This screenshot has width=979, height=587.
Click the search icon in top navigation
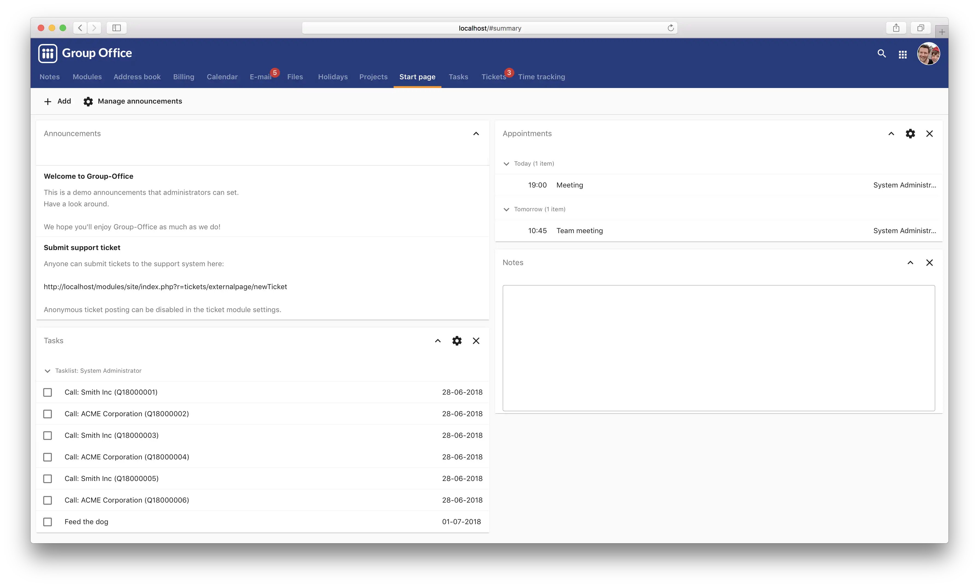[x=881, y=53]
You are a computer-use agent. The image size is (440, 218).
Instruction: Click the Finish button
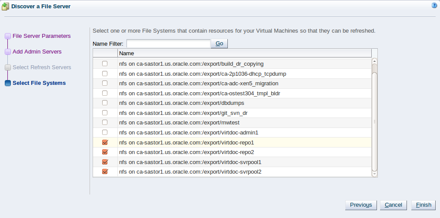point(423,205)
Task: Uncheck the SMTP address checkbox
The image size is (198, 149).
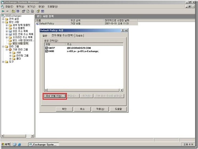Action: coord(46,48)
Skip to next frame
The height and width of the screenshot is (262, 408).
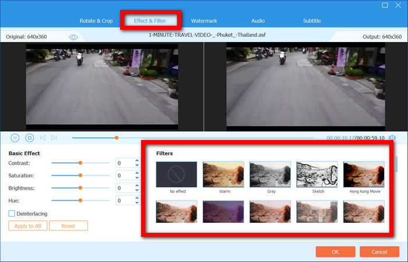point(54,138)
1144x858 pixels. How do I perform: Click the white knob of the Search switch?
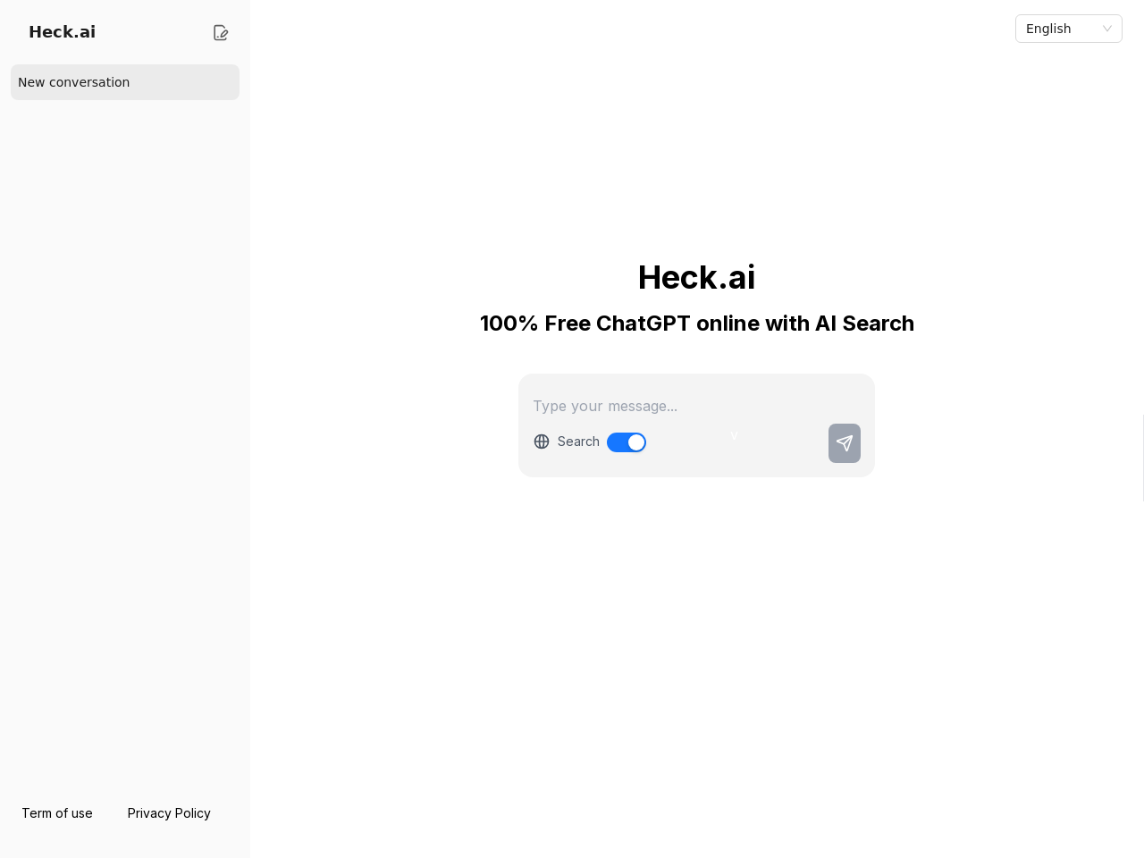point(636,442)
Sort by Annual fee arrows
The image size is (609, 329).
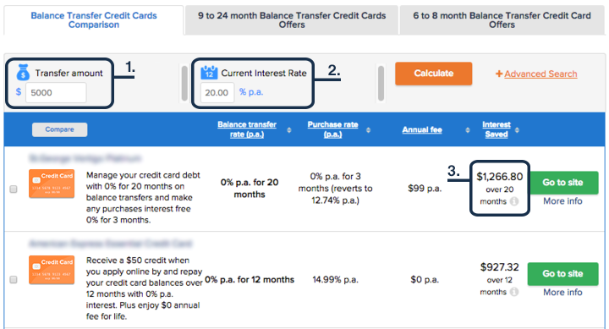pos(468,130)
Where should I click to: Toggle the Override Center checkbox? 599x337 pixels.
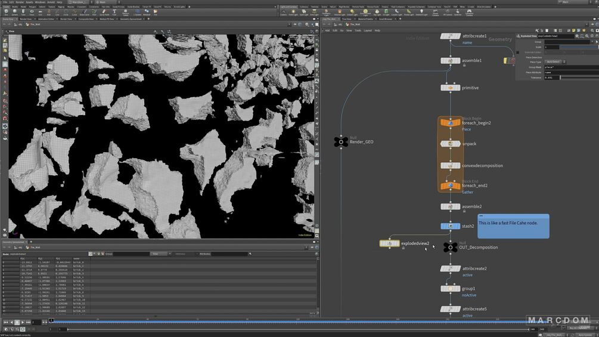tap(518, 52)
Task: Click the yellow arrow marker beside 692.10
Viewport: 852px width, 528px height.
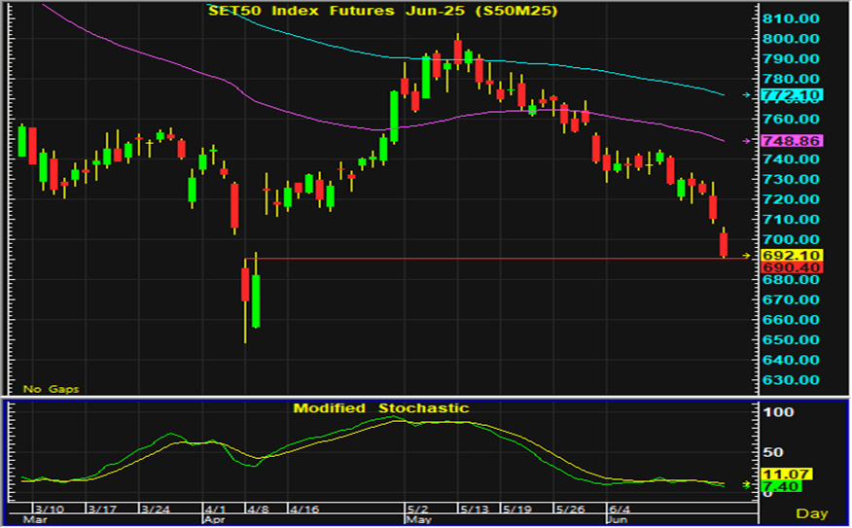Action: pos(747,255)
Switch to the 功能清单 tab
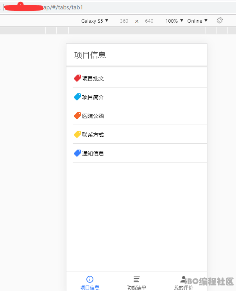The height and width of the screenshot is (291, 236). point(137,287)
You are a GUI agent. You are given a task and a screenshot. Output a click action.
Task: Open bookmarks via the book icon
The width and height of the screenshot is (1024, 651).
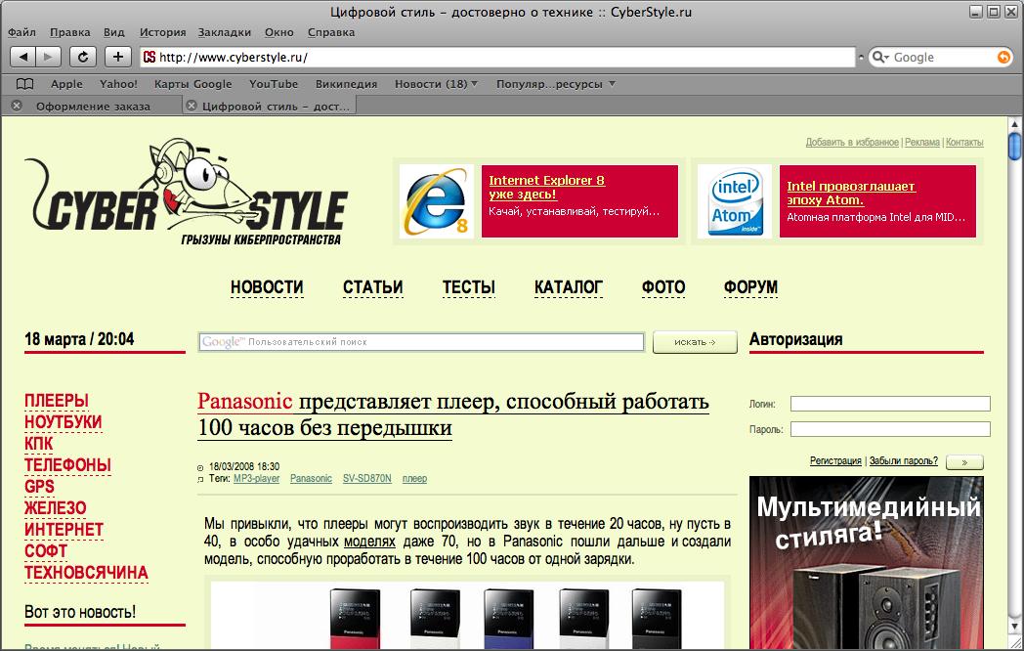click(23, 83)
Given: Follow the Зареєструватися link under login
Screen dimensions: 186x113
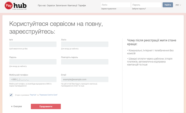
==========
## Stated problem
Copy out all of the data above word for word, leaving out the pictures.

## Answer to the task
This screenshot has width=979, height=587.
Click the search icon in top navigation
[x=881, y=53]
You are a computer-use agent. The image size is (440, 218).
Instruction: Click the Finish button
point(423,205)
Task: Uncheck the SMTP address checkbox
The image size is (198, 149).
Action: coord(46,48)
Skip to next frame
The height and width of the screenshot is (262, 408).
point(54,138)
1144x858 pixels. How do I perform: Click the white knob of the Search switch?
point(636,442)
Sort by Annual fee arrows
The image size is (609, 329).
pos(468,130)
Where should I click to: Toggle the Override Center checkbox? 599x337 pixels.
tap(518, 52)
Task: Click the yellow arrow marker beside 692.10
Viewport: 852px width, 528px height.
Action: pos(747,255)
Switch to the 功能清单 tab
The height and width of the screenshot is (291, 236). point(137,287)
You are a GUI agent. You are given a task and a screenshot. Output a click action.
Task: Open bookmarks via the book icon
The width and height of the screenshot is (1024, 651).
click(23, 83)
Given: Follow the Зареєструватися link under login
Screen dimensions: 186x113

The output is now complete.